しかし、諦めてすべてを捨ててしまう必要はありません。 今回は、このスパゲッティ状態のAccessを、再び誰でも扱える「健康なシステム」に再生するための現実的なステップを解説します。
【現状診断】こんな状態はイエローカード!
・1つのボタンに、何百行もの長いプログラムが書かれている ・「Module1」「Module2」など、中身が想像できない名前のファイルが並んでいる ・日本語の説明(コメント)が一行も書かれていない これらが重なっている場合、早急なメンテナンスが必要です。
ステップ1:まずは「外側」から観察する
いきなり複雑なプログラムの海に飛び込むのは危険です。 まずはコードを読もうとする前に、そのシステムが「どのテーブルを使い」「どの画面から入力し」「どんなレポートを出すのか」という、外側の動きをメモにまとめましょう。
プログラムはあくまで「道具」です。 何のためにこの道具が存在しているのかという「目的」が整理できれば、複雑に見えるコードの中でも、本当に重要な部分と、実はもう使われていない不要な部分が見えてくるようになります。
ステップ2:一度にすべてを直そうとしない
スパゲッティを解くときに無理に引っ張ると、麺が切れてしまいます。 プログラムも同じで、一度に広範囲を書き換えると、どこが原因で動かなくなったのかが分からなくなります。
【再生のコツ】小さな「部品化」を進める
巨大な一塊のプログラムを、一度に直すのではなく「消費税を計算するだけの部品」「住所を整えるだけの部品」といった具合に、小さな役割ごとに切り分けていきます。 この作業を繰り返すことで、中身が整理され、後から修正するのが圧倒的に楽になります。
ステップ3:未来の自分(後任者)へメッセージを残す
解読に成功した箇所から、少しずつ「コメント(注釈)」を書き込んでいきましょう。 VBAでは、行の先頭に「'(シングルクォーテーション)」を付けることで、プログラムとして実行されないメモを残すことができます。

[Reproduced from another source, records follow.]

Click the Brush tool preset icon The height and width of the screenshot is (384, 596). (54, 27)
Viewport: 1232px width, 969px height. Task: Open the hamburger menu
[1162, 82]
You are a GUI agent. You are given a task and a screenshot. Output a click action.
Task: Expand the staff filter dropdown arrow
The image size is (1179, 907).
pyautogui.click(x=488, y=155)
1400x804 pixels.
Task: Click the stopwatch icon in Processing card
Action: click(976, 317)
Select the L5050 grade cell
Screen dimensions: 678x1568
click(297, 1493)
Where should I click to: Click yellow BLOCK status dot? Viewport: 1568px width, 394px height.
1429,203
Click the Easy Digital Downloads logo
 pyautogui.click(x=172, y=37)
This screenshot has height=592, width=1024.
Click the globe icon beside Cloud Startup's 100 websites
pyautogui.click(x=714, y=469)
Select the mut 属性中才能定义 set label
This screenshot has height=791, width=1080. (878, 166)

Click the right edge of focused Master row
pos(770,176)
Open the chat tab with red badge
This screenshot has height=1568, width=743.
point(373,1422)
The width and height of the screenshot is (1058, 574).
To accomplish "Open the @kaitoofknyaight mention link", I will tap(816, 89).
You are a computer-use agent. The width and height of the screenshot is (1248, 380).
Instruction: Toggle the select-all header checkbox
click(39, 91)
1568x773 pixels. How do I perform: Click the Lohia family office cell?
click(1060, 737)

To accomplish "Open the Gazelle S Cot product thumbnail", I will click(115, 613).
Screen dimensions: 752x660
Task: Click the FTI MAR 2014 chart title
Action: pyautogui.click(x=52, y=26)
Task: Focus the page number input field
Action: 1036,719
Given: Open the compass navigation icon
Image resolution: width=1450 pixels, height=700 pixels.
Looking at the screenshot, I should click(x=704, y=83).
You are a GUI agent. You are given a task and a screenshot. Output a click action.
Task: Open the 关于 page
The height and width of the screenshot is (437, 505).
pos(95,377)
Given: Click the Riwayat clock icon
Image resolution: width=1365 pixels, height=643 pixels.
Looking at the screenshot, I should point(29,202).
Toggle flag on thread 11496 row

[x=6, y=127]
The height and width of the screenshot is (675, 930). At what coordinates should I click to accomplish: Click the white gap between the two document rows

「なぜこの計算をしているのか」「この数字は何を意味しているのか」 自分が苦労して解読した内容を日本語で残しておくこと。 これが、システムの属人化を防ぎ、スパゲッティ化を再発させないための最強の防御策になります。
「プロの掃除」を依頼するという選択肢
もし、日々の業務が忙しくて解読する時間がない、あるいはコードを見るだけで頭が痛くなってしまうという場合は、プロに「コードの清掃(リファクタリング)」を依頼するのも一つの手です。
プロの技術者は、複雑な絡まりを整理し、最新のAccessでも安全に動く「きれいなコード」に書き換える技術を持っています。 一度きれいな状態にリセットしてしまえば、その後のちょっとした修正は自社で行えるようになり、結果として長期的な保守コストを下げることができます。
爆弾を「資産」に作り変える
前任者が残したシステムは、それだけ長く会社の業務を支えてきたという証でもあります。 中身がわからないからと怖がるのではなく、整理整頓をして、再び光を当ててあげましょう。
中身が見えるようになったシステムは、もはや爆弾ではなく、会社の歴史が詰まった大切な「資産」です。 一歩ずつ、絡まった糸を解きほぐしていくことで、より強く、より使いやすい環境を手に入れることができます。 もし、どこから手をつければいいか迷ったら、まずはシステムの「全画面のスクリーンショット」を撮ることから始めて、専門家に相談してみてください。